California takes lead on laws affecting gig economy, privacy

California will put new laws into effect in the new year involving the gig economy and online privacy.

The laws have sent businesses including Uber, Lyft and Google scrambling, not to mention President Trump.

The state dominated by Democrats has delighted in tweaking the Republican president on immigration and other issues, though legislation requiring Trump to reveal his tax returns backfired when the California Supreme Court unanimously ruled it unconstitutional.

California is making it harder for many industries to treat workers like contractors instead of employees who are entitled to minimum wage and other benefits such as workers compensation.

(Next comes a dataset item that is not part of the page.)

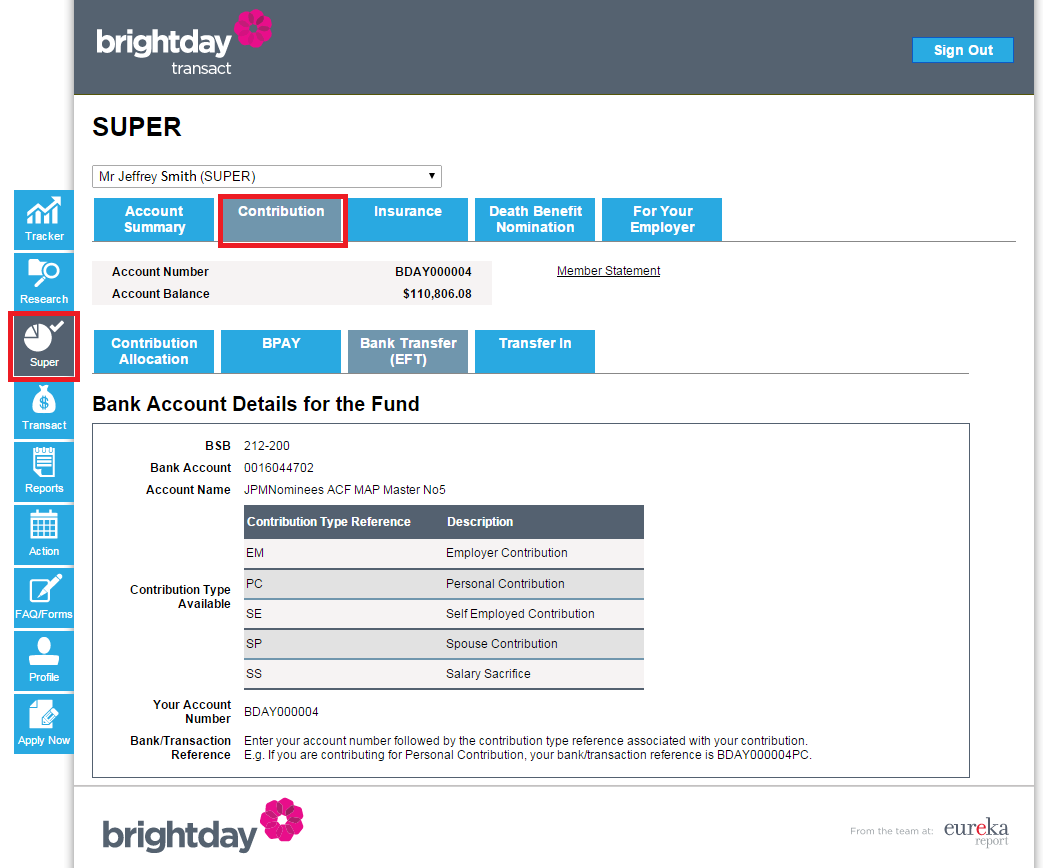Switch to the Insurance tab
Image resolution: width=1043 pixels, height=868 pixels.
[408, 219]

Alpa Kohli greets her son Saahas Kohli, 14, left, as he returns home from school after a Zum ride share in Saratoga, Calif. (AP Photo/Ben Margot)

The legislature carved out certain exemptions after the state Supreme Court ruled in favor of workers at the delivery company Dynamex in 2018.

The California Trucking Association and two associations representing freelance journalists and photographers have already sued on behalf of their members. The ride-sharing company Uber has said it will defend its current model from legal challenges.


And Uber, Lyft and DoorDash have said they’ll spend $30 million to overturn the law at the ballot box in 2020 if they don’t win concessions from lawmakers.

The nation's most sweeping data privacy law takes effect with the new year.

Forty million Californians will shortly obtain sweeping digital privacy rights stronger than any seen before in the U.S., posing a significant challenge to Big Tech and the data economy it helped create. (AP Photo/Jenny Kane, File)

The law passed in 2018 requires companies to tell consumers what data they collect about them, why it was collected and who sees it. Consumers can refuse to let companies sell that data, and companies are barred from selling data from children younger than 16 without consent.

Facebook and other technology and internet giants have been heavily criticized for sharing, selling or targeting personal information that customers thought was private.


The San Francisco developer who pushed for the law, Alastair Mactaggart, is now advancing a 2020 ballot measure to protect the law by creating a new state agency to enforce the privacy protections and requiring greater protections for users under age 16 to opt in.

The Associated Press contributed to this article.